# Selected excerpt:
== Segment start ==
Coronavirus can travel up to 13 feet, droplets can remain airborne for hours: Study
High levels of virus were also found on frequently touched surfaces like computer mouse, trashcans, bed rails and door knobs. ‘Furthermore, half of the samples from the soles of the ICU medical staff shoes tested positive,’ the team wrote.
As almost the whole world is under lockdown so that the spread of the Coronavirus could be stopped from spreading, a new study examining air samples from hospital wards with COVID-19 patients has found the virus can travel up to 13 feet (four meters), twice the distance current guidelines say people should leave between themselves in public while implementing social distancing.
== Segment end ==
# Exercise prompt:
Continue the article on the coronavirus airborne-travel study, starting after its last sentence.

Dataset excerpts:
== Segment start ==
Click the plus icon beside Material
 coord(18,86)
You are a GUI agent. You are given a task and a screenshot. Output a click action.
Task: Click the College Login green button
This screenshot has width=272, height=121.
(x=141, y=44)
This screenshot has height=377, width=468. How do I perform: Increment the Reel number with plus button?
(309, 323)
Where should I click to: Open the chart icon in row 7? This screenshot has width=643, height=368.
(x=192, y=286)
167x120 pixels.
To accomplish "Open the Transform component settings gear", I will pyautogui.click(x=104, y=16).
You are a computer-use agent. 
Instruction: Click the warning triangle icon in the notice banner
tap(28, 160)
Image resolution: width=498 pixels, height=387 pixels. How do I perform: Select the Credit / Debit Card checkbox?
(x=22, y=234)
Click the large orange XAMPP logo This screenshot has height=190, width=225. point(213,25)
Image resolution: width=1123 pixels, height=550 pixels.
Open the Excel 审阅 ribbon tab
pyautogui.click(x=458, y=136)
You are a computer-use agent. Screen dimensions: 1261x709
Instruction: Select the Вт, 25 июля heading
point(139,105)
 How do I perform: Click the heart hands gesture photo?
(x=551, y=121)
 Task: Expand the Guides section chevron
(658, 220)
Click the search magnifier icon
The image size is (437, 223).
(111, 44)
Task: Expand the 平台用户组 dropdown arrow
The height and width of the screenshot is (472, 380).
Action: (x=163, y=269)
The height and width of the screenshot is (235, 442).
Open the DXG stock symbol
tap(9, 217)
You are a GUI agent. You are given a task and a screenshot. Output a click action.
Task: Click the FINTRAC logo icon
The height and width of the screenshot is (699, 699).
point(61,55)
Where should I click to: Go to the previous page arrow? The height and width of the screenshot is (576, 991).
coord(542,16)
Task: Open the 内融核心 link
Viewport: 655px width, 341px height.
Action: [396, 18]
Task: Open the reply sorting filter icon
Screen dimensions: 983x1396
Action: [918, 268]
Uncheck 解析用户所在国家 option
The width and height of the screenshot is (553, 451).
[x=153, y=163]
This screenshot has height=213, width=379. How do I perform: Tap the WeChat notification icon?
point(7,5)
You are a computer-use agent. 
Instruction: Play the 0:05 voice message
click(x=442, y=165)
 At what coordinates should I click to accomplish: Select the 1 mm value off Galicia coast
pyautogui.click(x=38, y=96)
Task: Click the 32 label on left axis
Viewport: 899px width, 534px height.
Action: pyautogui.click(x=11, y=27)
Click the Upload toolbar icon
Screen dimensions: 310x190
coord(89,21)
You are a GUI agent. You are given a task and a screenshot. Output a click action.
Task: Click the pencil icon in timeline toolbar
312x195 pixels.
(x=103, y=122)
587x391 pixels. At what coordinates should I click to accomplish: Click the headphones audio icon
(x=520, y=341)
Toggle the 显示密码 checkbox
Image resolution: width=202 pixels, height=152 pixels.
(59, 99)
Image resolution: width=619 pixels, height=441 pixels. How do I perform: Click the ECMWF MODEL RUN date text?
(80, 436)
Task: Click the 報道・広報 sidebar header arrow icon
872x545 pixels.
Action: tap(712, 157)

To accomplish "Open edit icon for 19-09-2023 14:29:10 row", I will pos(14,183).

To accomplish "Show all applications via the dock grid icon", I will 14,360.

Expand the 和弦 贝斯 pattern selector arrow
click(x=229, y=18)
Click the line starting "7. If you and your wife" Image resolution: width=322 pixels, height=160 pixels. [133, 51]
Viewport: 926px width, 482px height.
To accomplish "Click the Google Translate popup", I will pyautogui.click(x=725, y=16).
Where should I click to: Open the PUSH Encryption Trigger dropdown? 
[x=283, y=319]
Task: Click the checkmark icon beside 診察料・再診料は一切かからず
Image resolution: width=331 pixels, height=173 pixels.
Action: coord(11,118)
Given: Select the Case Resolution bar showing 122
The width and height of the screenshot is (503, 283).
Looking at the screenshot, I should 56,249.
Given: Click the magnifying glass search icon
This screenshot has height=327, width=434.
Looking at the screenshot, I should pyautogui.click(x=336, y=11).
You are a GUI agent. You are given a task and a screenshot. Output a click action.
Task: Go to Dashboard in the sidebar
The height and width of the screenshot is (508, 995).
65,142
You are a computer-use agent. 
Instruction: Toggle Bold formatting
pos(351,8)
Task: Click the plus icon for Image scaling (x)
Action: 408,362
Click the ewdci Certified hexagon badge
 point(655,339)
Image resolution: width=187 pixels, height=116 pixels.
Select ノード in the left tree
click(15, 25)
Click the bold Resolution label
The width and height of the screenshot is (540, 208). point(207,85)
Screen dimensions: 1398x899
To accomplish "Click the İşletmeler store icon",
== Segment end ==
# Answer space:
An investigation by Chinese researchers, the preliminary results of which were published on Friday, in ‘Emerging Infectious Diseases’, a journal of the US Centers for Disease Control and Prevention (CDC) add to a growing debate on how the disease is transmitted, with the scientists themselves cautioning that the small quantities of virus they found at this distance are not necessarily infectious.
While, testing surface and air samples from an intensive care unit and a general COVID-19 ward at Huoshenshan Hospital in Wuhan, the researchers, led by a team at the Academy of Military Medical Sciences in Beijing, tested surface and air samples from an intensive care unit and a general COVID-19 ward housing a total of 24 patients between February 19 and March 2.